Passage shown:
=== Section Start ===
Visibility means knowing where to intervene
Hotel managers do not need another dashboard full of activity. They need to know which work is unowned, late, blocked, incomplete, or repeatedly failing across departments and shifts.
This scorecard evaluates one workflow at a time. Use a recent guest issue, maintenance request, room-readiness exception, inspection finding, or shift handoff. Score what actually happened, not what the procedure says should happen.
Use a simple scale:
- 0 - Missing: The control did not exist or depended entirely on memory
- 1 - Inconsistent: The control existed in some steps or for some people
- 2 - Visible: The control was explicit and inspectable throughout the handoff
Control 1: Ownership
Ask whether every active stage had one responsible role.
Evidence of a strong score:
- The owner was visible to the sending and receiving teams
- Ownership changed explicitly when work crossed departments or shifts
- Backup ownership existed for absence or non-response
- The manager did not need to ask the group who was handling it
A shared inbox or group message may identify the audience, but it does not automatically establish ownership.
=== Section End ===
Exercise: Write out everything from "Visibility means knowing" down to "departments and shifts." in the hotel workflow scorecard, word for word.

Data supplied:
=== Section Start ===
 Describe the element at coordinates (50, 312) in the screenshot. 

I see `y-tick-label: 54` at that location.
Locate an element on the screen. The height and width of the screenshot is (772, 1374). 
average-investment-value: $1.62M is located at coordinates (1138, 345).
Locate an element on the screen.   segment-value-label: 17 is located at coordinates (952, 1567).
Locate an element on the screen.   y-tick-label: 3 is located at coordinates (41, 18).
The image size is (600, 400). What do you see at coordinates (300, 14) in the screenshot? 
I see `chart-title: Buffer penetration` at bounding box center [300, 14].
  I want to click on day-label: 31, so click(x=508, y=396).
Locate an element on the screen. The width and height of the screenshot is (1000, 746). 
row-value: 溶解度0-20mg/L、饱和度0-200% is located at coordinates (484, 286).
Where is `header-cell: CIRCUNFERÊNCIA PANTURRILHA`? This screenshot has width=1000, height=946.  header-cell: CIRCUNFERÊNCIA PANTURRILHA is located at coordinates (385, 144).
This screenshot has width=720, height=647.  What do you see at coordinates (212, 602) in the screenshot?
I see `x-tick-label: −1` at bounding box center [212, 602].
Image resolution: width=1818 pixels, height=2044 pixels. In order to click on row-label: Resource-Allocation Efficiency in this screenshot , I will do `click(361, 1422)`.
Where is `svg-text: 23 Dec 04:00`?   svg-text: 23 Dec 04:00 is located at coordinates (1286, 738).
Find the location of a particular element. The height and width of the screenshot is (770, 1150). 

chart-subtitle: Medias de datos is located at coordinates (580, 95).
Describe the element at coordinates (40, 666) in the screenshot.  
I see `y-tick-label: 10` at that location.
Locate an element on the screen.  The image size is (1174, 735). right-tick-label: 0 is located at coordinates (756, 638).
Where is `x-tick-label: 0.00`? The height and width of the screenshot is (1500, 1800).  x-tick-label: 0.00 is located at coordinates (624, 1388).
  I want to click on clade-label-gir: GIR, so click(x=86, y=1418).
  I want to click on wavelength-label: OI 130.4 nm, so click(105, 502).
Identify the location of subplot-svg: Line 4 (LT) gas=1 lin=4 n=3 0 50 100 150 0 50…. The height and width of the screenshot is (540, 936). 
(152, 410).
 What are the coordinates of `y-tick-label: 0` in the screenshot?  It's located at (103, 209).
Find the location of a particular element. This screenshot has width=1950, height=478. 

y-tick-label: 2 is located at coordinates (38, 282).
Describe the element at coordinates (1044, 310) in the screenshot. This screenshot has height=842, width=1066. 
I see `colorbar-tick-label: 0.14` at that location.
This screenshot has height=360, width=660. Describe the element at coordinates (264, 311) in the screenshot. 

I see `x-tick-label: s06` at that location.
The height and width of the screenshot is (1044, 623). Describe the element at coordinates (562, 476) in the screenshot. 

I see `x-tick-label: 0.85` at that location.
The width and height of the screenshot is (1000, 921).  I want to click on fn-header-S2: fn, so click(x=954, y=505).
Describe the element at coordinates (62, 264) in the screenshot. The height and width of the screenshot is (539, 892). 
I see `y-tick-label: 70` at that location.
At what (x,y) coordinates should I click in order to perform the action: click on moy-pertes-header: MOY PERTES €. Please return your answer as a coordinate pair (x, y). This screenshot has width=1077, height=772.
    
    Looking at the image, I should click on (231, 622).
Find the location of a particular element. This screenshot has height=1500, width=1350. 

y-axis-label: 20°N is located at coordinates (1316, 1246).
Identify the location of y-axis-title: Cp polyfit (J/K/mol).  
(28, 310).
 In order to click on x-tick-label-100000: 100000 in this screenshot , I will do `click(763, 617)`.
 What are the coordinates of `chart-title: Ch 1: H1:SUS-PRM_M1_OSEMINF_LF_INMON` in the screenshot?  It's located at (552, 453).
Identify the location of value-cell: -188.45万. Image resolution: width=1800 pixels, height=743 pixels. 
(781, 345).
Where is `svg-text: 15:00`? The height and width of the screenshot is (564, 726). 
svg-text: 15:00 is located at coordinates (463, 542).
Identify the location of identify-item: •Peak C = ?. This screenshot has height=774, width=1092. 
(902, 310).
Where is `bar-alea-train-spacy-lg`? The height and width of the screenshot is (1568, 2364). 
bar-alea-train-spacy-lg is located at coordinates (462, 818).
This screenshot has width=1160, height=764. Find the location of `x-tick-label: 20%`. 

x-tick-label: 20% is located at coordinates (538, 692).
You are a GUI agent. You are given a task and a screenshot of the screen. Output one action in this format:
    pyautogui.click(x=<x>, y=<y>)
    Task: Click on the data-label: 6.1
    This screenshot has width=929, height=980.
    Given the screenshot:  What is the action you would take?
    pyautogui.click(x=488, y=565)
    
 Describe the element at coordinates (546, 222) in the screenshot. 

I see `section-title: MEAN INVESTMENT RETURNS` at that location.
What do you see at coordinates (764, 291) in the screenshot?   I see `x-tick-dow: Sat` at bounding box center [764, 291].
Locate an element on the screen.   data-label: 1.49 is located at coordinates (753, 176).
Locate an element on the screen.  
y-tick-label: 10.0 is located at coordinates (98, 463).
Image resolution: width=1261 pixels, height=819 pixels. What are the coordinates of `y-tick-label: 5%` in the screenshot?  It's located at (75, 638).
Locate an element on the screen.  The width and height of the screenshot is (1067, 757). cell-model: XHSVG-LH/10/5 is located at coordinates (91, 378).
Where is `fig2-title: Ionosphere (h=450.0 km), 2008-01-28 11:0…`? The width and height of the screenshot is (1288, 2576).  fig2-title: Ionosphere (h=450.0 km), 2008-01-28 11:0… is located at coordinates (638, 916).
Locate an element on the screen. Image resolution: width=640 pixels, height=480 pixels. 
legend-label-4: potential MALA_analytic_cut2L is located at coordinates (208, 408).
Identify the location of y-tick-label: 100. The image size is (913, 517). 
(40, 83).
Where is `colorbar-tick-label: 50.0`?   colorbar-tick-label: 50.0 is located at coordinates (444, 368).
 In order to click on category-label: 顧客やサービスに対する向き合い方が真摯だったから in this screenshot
=== Section End ===
Exercise answer:
Visibility means knowing where to intervene
Hotel managers do not need another dashboard full of activity. They need to know which work is unowned, late, blocked, incomplete, or repeatedly failing across departments and shifts.